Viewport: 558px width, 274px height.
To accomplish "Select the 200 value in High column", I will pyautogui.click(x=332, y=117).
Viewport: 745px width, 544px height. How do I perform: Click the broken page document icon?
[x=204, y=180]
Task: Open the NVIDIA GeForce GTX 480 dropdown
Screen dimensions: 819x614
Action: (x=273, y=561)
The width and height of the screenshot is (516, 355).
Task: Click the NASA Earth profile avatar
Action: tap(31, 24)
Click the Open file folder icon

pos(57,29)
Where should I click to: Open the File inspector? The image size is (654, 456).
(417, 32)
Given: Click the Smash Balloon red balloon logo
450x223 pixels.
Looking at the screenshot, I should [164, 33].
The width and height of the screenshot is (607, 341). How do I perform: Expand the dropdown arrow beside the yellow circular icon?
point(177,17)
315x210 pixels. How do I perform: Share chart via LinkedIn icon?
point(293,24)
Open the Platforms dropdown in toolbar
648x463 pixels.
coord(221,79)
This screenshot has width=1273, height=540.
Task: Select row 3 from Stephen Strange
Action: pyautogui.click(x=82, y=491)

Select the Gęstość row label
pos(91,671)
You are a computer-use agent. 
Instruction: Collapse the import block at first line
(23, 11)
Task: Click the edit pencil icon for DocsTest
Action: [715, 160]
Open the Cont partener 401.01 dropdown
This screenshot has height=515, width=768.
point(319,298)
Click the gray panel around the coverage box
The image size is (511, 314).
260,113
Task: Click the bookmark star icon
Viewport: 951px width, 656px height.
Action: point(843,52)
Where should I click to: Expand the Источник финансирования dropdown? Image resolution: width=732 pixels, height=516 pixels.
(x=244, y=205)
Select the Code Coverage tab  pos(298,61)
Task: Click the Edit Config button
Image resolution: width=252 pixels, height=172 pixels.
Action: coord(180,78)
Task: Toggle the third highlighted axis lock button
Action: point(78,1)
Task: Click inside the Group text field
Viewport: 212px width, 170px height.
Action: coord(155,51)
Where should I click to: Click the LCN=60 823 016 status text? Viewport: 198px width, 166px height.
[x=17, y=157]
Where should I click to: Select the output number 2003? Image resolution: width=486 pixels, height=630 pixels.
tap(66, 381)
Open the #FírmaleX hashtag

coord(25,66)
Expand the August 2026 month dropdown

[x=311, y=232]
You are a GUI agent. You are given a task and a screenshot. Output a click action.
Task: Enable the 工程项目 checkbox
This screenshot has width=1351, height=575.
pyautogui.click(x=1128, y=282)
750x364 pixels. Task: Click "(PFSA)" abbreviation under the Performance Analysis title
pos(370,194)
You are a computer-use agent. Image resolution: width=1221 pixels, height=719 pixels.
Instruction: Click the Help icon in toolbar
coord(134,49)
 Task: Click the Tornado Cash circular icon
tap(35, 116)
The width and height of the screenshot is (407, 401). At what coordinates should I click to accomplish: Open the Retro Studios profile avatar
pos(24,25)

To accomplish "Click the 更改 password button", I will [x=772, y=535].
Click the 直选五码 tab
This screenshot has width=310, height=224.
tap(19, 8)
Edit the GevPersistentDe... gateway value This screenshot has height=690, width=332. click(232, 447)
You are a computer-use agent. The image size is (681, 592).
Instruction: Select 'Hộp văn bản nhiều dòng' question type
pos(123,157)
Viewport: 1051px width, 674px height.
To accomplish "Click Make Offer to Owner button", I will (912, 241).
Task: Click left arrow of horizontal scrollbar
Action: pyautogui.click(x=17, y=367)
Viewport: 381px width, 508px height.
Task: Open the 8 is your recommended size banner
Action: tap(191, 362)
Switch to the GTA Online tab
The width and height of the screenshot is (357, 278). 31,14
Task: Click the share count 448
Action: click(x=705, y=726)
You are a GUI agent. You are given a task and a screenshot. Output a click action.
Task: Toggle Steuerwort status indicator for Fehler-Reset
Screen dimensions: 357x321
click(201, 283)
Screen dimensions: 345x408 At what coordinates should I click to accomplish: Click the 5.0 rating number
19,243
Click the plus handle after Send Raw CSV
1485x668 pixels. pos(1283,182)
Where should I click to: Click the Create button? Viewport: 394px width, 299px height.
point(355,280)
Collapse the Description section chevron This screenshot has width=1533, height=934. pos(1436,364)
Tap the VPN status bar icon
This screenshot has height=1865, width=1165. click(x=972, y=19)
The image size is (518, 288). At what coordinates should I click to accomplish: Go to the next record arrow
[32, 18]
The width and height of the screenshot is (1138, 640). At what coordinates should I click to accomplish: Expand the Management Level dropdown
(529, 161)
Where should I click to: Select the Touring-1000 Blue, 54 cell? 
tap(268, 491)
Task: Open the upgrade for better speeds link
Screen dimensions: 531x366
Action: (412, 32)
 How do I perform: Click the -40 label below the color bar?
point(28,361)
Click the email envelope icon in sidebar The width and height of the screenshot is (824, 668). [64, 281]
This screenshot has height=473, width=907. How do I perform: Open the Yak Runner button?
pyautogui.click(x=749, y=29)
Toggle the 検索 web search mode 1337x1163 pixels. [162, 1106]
━━━━━━━━
=== Exercise aim ===
If a line contains the word "computer", it counts; say how many such lines the records hold, and give only that number.

=== Response area ===
3